Aber es fällt mir nie etwas auf. Jedenfalls kein Anhaltspunkt oder Hinweis auf eine in sich geschlossene Geschichte oder These, mit der man diese Ecke kolumnenmäßig in den Griff kriegen könnte. Stumm blickt diese Ecke auf den Kolumnisten zurück. Dabei steckt gerade sie voller großartiger Details. Da gibt es dieses ochsenblutrot gestrichene, ehemals besetzte Haus, hinter dessen meist festungsartig heruntergelassenen Rollläden im Erdgeschoss oft Punkmusik hervordudelt.

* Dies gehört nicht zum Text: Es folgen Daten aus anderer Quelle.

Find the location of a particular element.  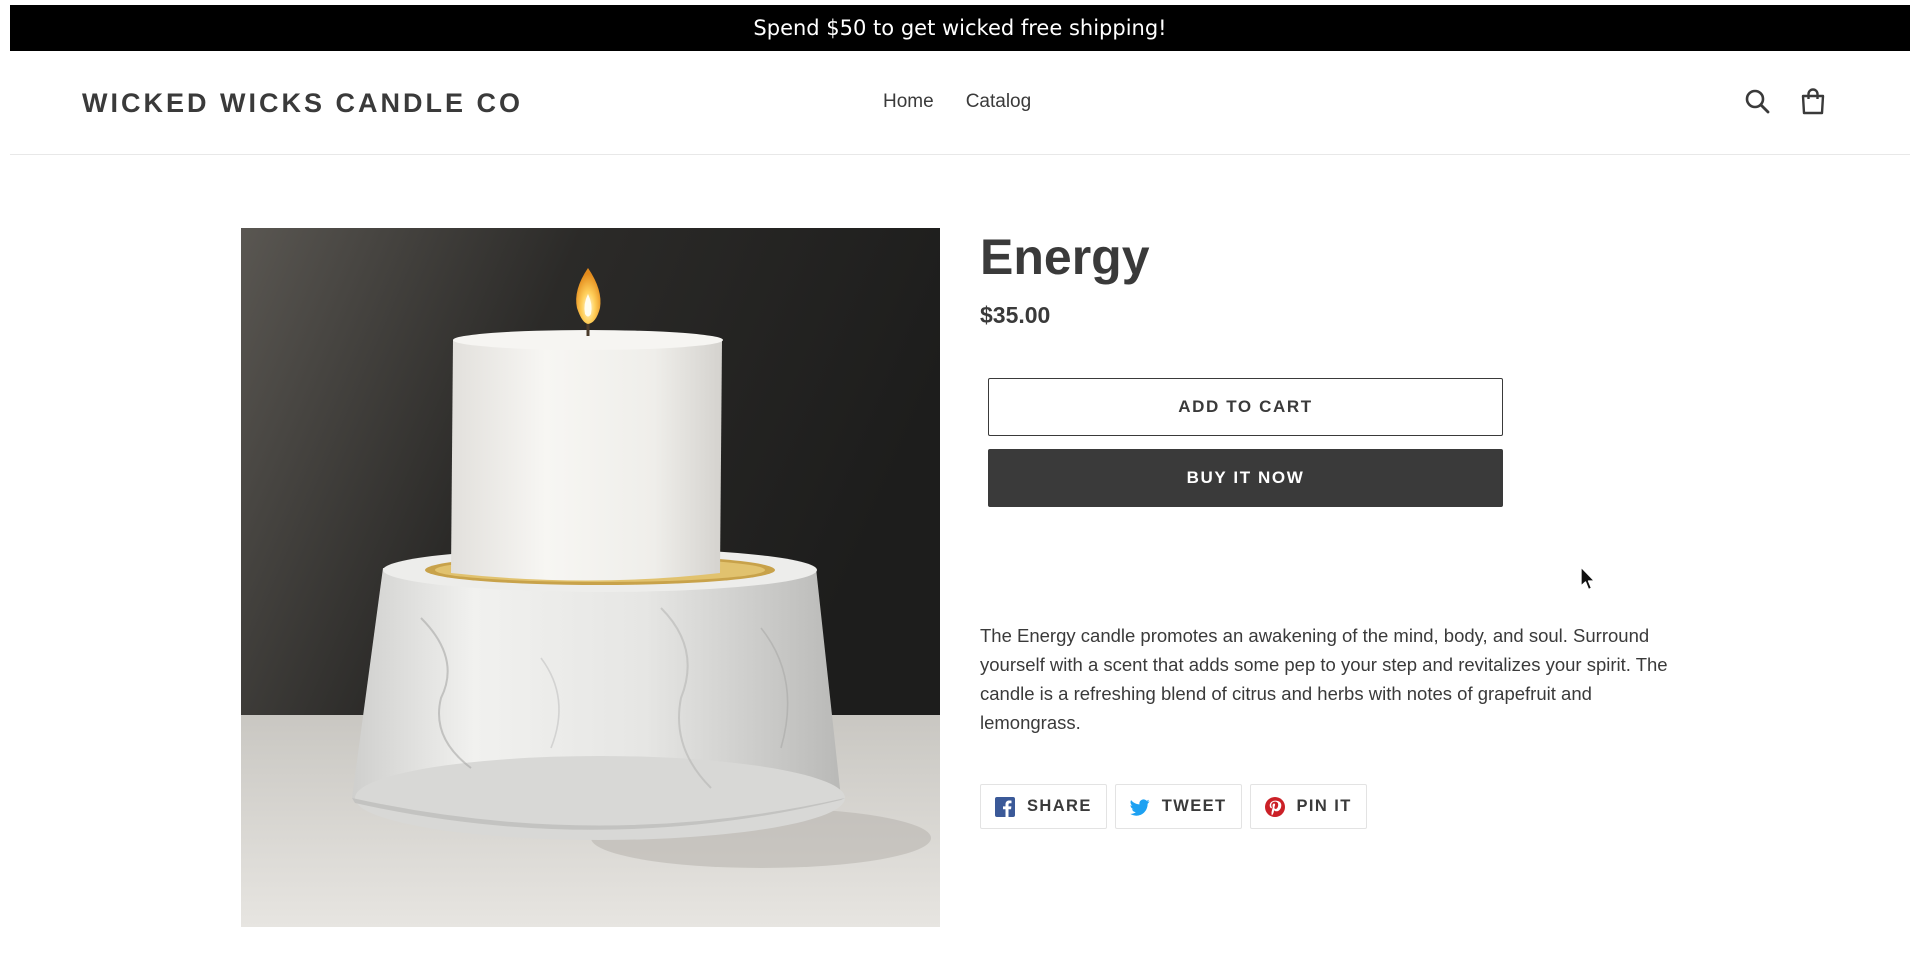

share-twitter-label: TWEET is located at coordinates (1194, 806).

Natürlich ist es in Augenhöhe mit Plakaten und Graffitisprüchen zugekleistert, die sich im Ganzen lesen wie eine Wandzeitung über die neuesten Brennpunkte und Slogans des Linksradikalismus. „Widerstand“, „Zwangsräumung verhindern“, „Eine kommunistische Welt ist möglich“. Aufrufe, linksradikales Pfeifen im kapitalistischen Walde, und die Wohnungen darüber liegen im Kontrast dazu manchmal ganz entspannt und wohnlich in der Sonne. Dann gibt es die Unterführung. Rostige Träger wie die Zeugen einer untergegangenen Zivilisation. Man geht da durch, während gerade einmal zwei Meter über dem eigenen Kopf die S-Bahn-Züge über einen hinwegdonnern. S 1, die Linie, mit der Iggy Pop von hier aus oft an den Wannsee fuhr; seine Hymne „Passenger“ besingt das Gefühl, in einer Berliner S-Bahn zu sitzen und an den Rückseiten der Häuser entlangzuschweben.

Hier in dieser Unterführung mit ihren graffitibemalten Wänden, ihrer Enge und ihrer romantischen Tristesse könnte man noch heute einen Film über das Westberlin der siebziger Jahre drehen. Aber wenn man dann die Treppe zum Bahnsteig hochgeht und sich umdreht, sieht das alles eher wie eine Idylle aus dem 19. Jahrhundert aus. Bäume. Blätterrauschen. Die malerische Kirche des Friedhofs St.-Matthäus-Kirchhof, auf dem es ein märchenhaftes, kleines Café gibt und die Brüder Grimm sowie Rio Reiser beerdigt sind.

Bewacht wird die Unterführung, jetzt sind wir wieder unten, von einer Holzhütte, auf der „Schnellimbiss Zum Eumel Snack“ steht, was aber gelogen ist, denn schnell ist in diesem Imbiss gar nichts. Es ist der soziale Bezugspunkt einer Gruppe alkoholinteressierter Menschen, die hier ihre Tage vertändeln, als hätten sie alle Zeit der Welt. Haben sie wahrscheinlich auch. Wenn man sich hier umguckt, gehört das kehlige Lachen, das man aus ihrer Richtung hört, zum Soundtrack dieses Ortes dazu wie die Geräusche der S-Bahn und die Punkmusik.

So stumm, fällt mir gerade auf, ist die Ecke gar nicht. Als Soundcollage macht sie sich sogar ganz gut. Mittwochs und samstags kommen noch die Rufe der türkischen Händler hinzu, die, denke ich mir manchmal, großen Spaß daran haben, hier mit lockenden Preisausrufen die Atmosphäre eines türkischen Kleinstadtbasars zu inszenieren. Wochenmarkt auf dem abschüssigen asphaltierten Platz entlang der S-Bahn-Gleise: das kleine, preiswerte Gegenstück zu dem Schöneberger Vorzeigemarkt auf dem Winterfeldtplatz. Biogemüse suchst du hier an der Großgörschenstraße vergeblich. Dafür gibt es gegen Mittag zwei Kilo Tomaten für 79 Cent und die ganze Kiste Mangos für einen Euro, was die Händler dann geradezu triumphierend ausrufen. Keine Ahnung, wie sich das rechnet. Wie passt das alles zusammen?

Irgendwie gar nicht. Keinen Trend kann man hier entdecken und keine neue Berlin-Erzählung starten. Aber man kann immer wieder kurz anhalten und für einen Moment lang dem Neben- und Durcheinander des Alltagslebens in der Großstadt zuhören.